Records →
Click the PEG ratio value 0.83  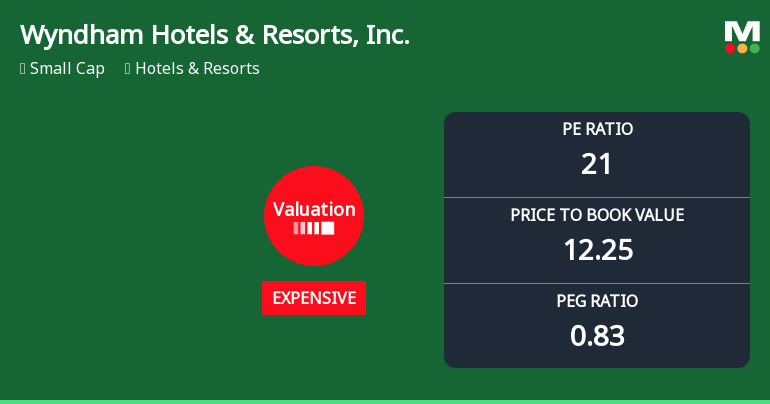[x=597, y=336]
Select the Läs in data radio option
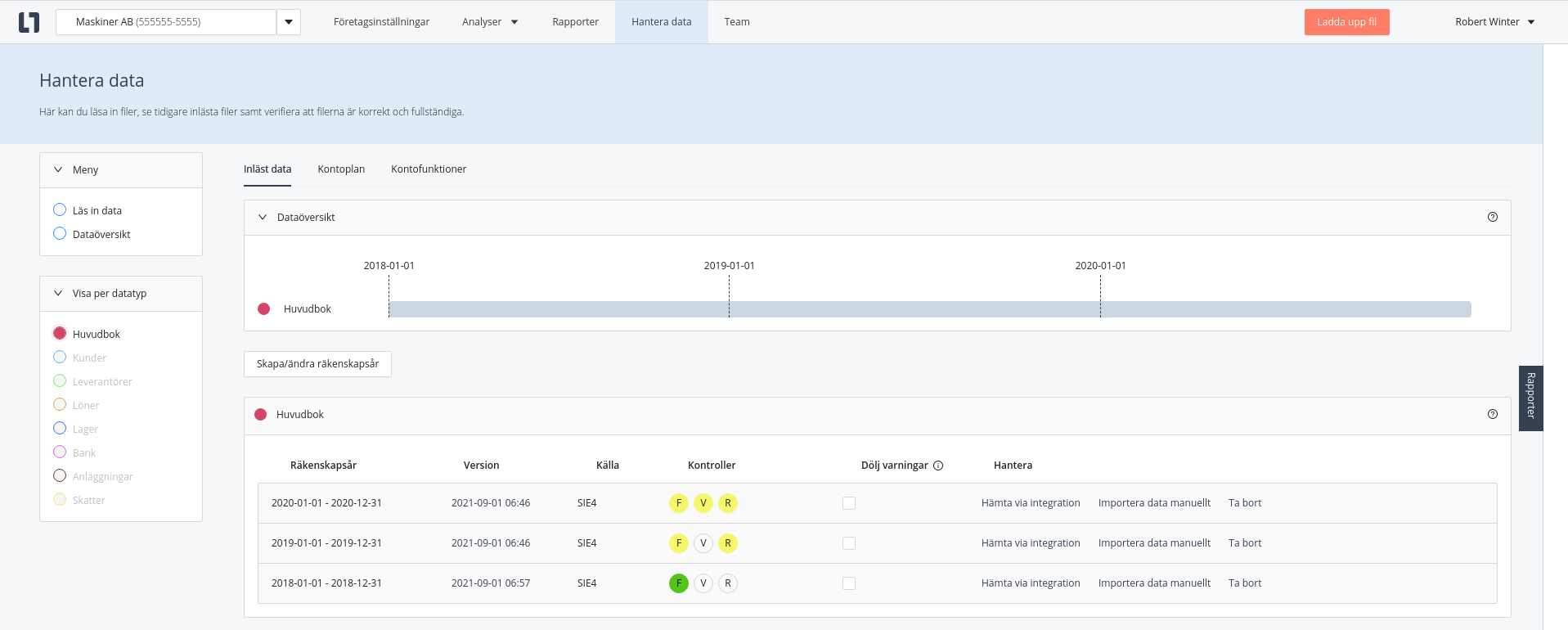The image size is (1568, 630). point(60,210)
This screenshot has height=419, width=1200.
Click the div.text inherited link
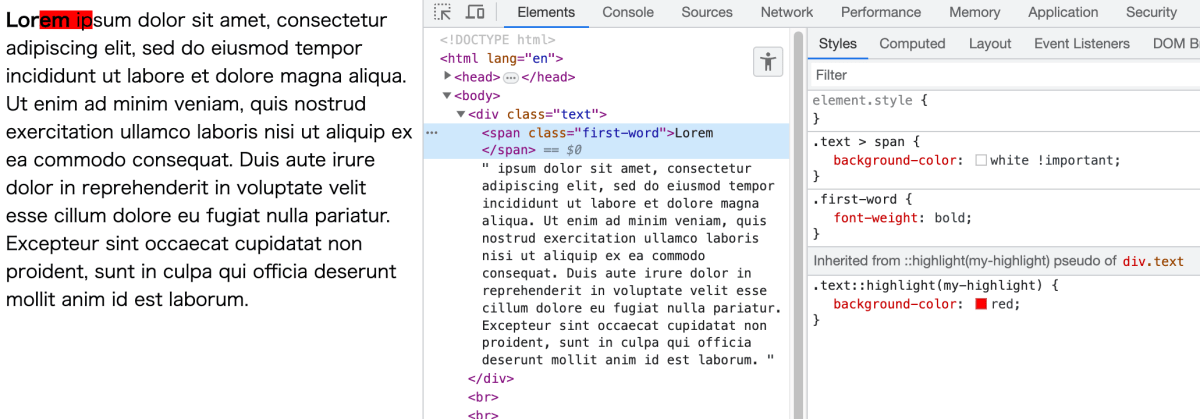click(x=1153, y=261)
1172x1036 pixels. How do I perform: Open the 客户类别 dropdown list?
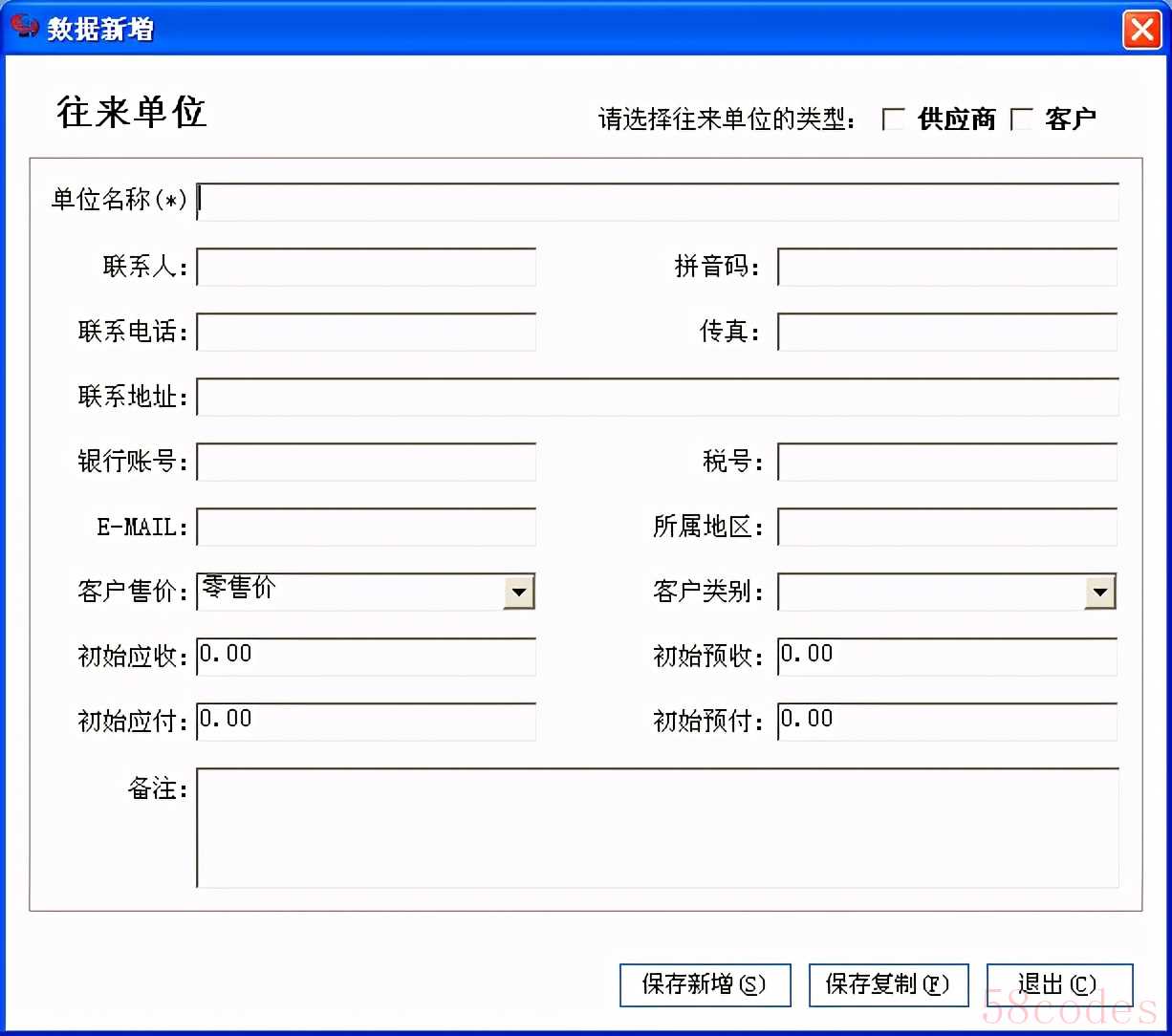click(x=1099, y=592)
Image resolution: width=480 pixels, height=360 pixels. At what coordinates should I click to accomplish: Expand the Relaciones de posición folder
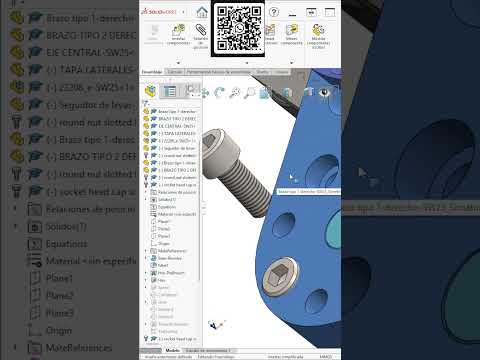point(145,192)
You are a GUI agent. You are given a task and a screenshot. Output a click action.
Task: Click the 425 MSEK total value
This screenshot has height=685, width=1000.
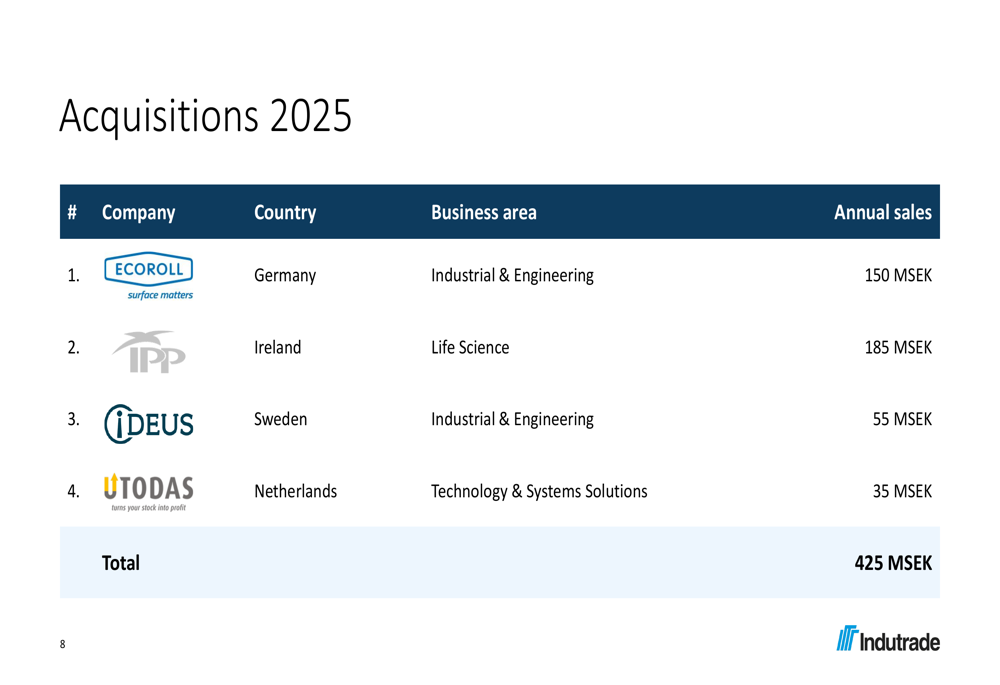coord(893,563)
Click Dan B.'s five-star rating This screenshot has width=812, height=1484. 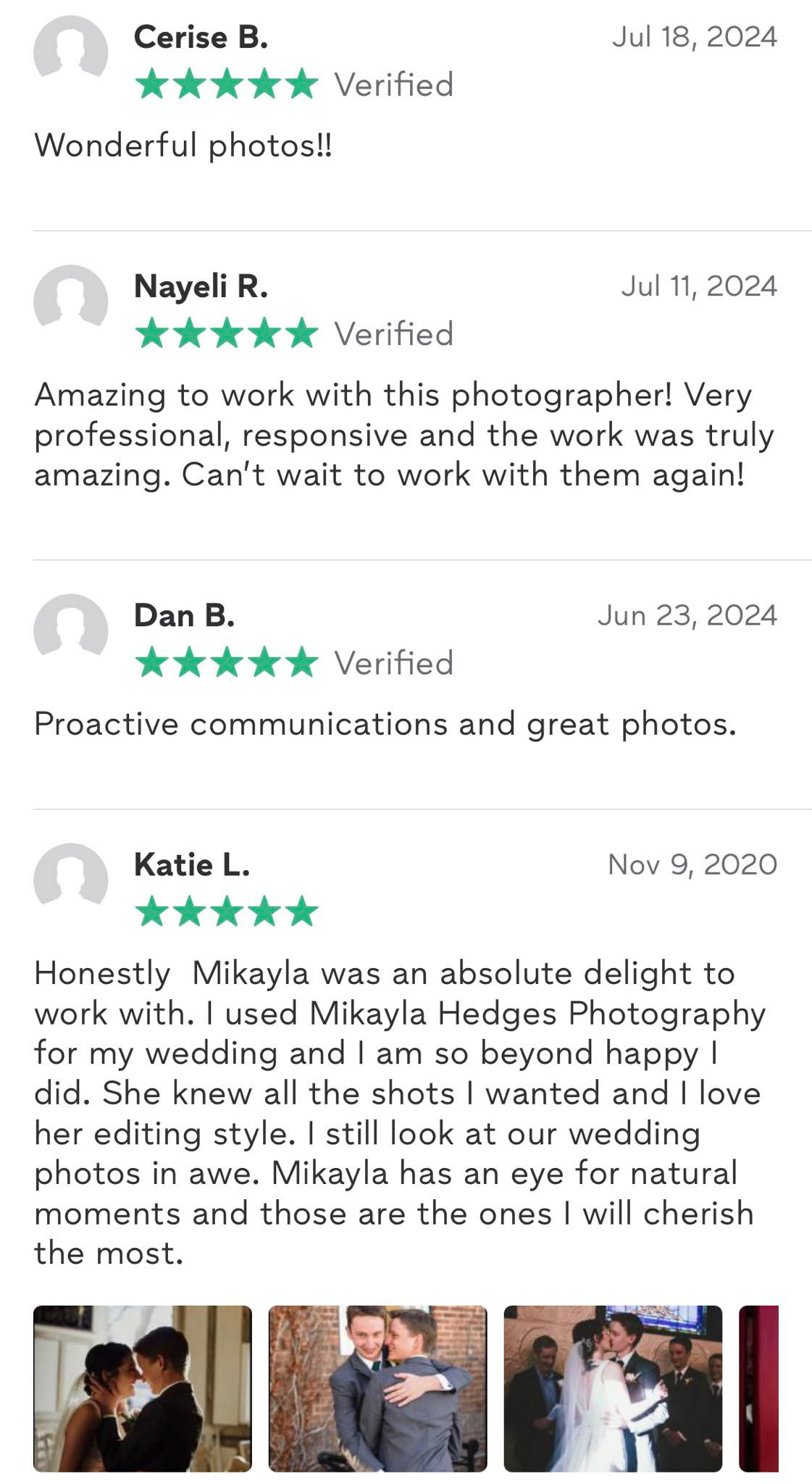(x=227, y=662)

Task objective → Can you copy the items word for word, starting at the line that contains "Select the Läs in data radio option" and ending at the line that contains "point(145,192)", with nothing before or after and the pictures left out?

Result for this task →
Select the Läs in data radio option
The image size is (1568, 630). point(60,210)
This screenshot has height=419, width=1200.
Click the div.text inherited link
click(x=1153, y=261)
1172x1036 pixels. How do I perform: Open the 客户类别 dropdown list?
click(x=1099, y=592)
Image resolution: width=480 pixels, height=360 pixels. At what coordinates should I click to accomplish: Expand the Relaciones de posición folder
point(145,192)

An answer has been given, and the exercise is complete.